-- Start SOURCE DOCUMENT --

The year is 2013. I open the geek again after a couple years, and everyone has a new favorite. A company I've never heard of has remade the little hacker card game, and apparently it's amazing. Every summer, the kids in my extended family spend a couple weeks by the Ligurian Sea, a place of bewildering tag games, mediocre gelato and mysterious seiches. This summer, I've brought a new game for my brother and my cousin to play, and they keep explaining things to me that I can't see in it, like how to instantly win the game with a money advantage and a 3-card combo. I keep going through cycles of feeling smart, dumb, cunning, conned, and amazed. I'm ensnared in many ways.
The year is 2016. I took my brain off-road again, years have passed, and my holiday mates have become much more skilled at the game than I have. While I wasn't looking, my brother has started buying data packs regularly and sleeving up decks every week, after finding out that there are other people that play this game in our city - we were so used to thinking it was just our own little thing! His passion and discipline would serve him well in the years to come, letting him win two local nationals in a row. I try to go to a couple meetups, but I'm too shy and intimidated by people in general, let alone ones with Museum of History decks. I become a jnet jankster, doing the best I can with bizarre decklist choices. Every once in a while I watch a beyoken video and I can feel my understanding double.

-- End SOURCE DOCUMENT --
-- Start RECORDED DATA --

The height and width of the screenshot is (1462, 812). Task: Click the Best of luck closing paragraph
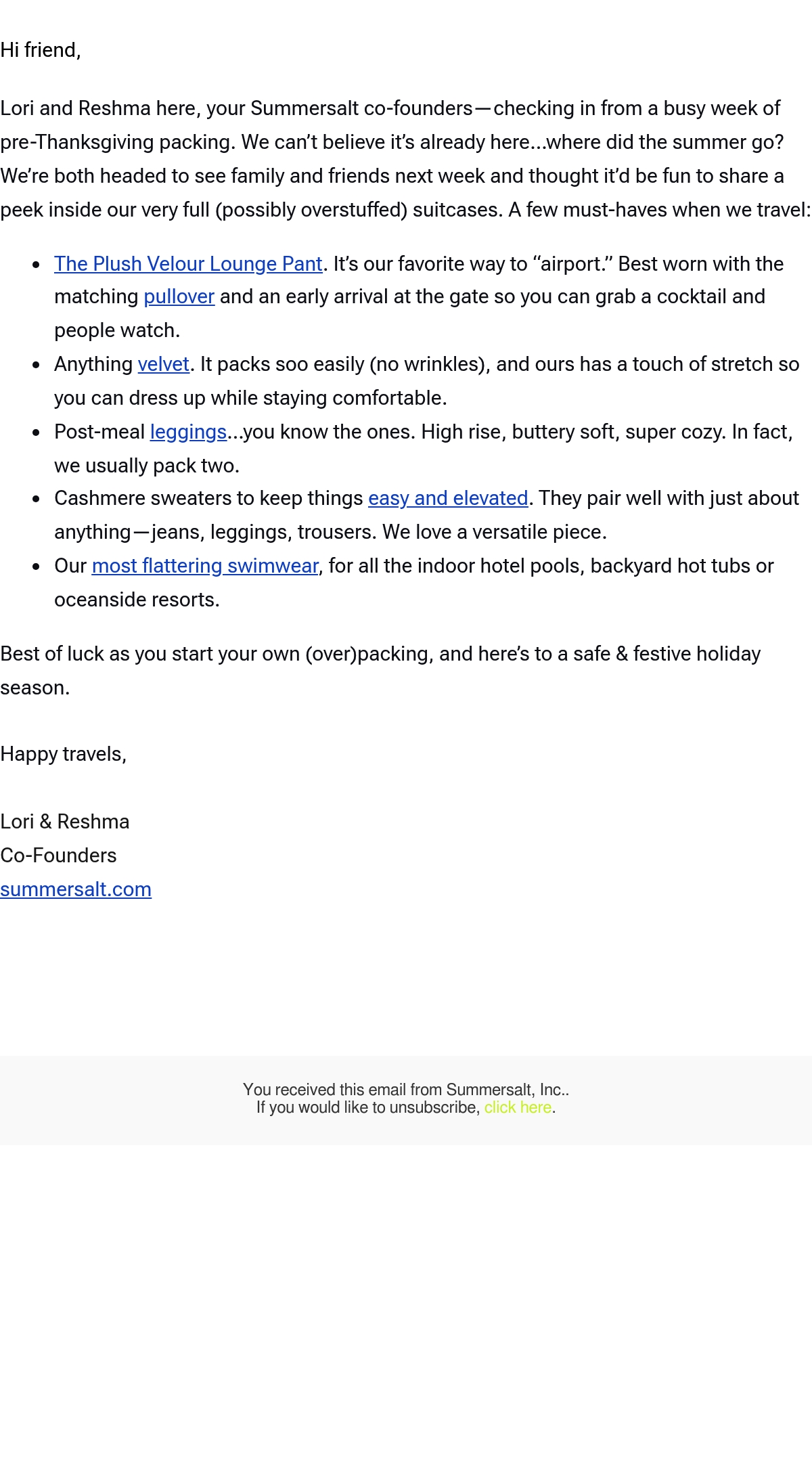click(380, 671)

-- End RECORDED DATA --

* **DIRECTIONS**:
1. In the card-game passage, how many local nationals in a row does the brother win?
2. Reproduce word for word the stretch of the card-game passage from "The year is 2016." through "my understanding double.".

* **EXPECTED RESULTS**:
1. Two.

2.
The year is 2016. I took my brain off-road again, years have passed, and my holiday mates have become much more skilled at the game than I have. While I wasn't looking, my brother has started buying data packs regularly and sleeving up decks every week, after finding out that there are other people that play this game in our city - we were so used to thinking it was just our own little thing! His passion and discipline would serve him well in the years to come, letting him win two local nationals in a row. I try to go to a couple meetups, but I'm too shy and intimidated by people in general, let alone ones with Museum of History decks. I become a jnet jankster, doing the best I can with bizarre decklist choices. Every once in a while I watch a beyoken video and I can feel my understanding double.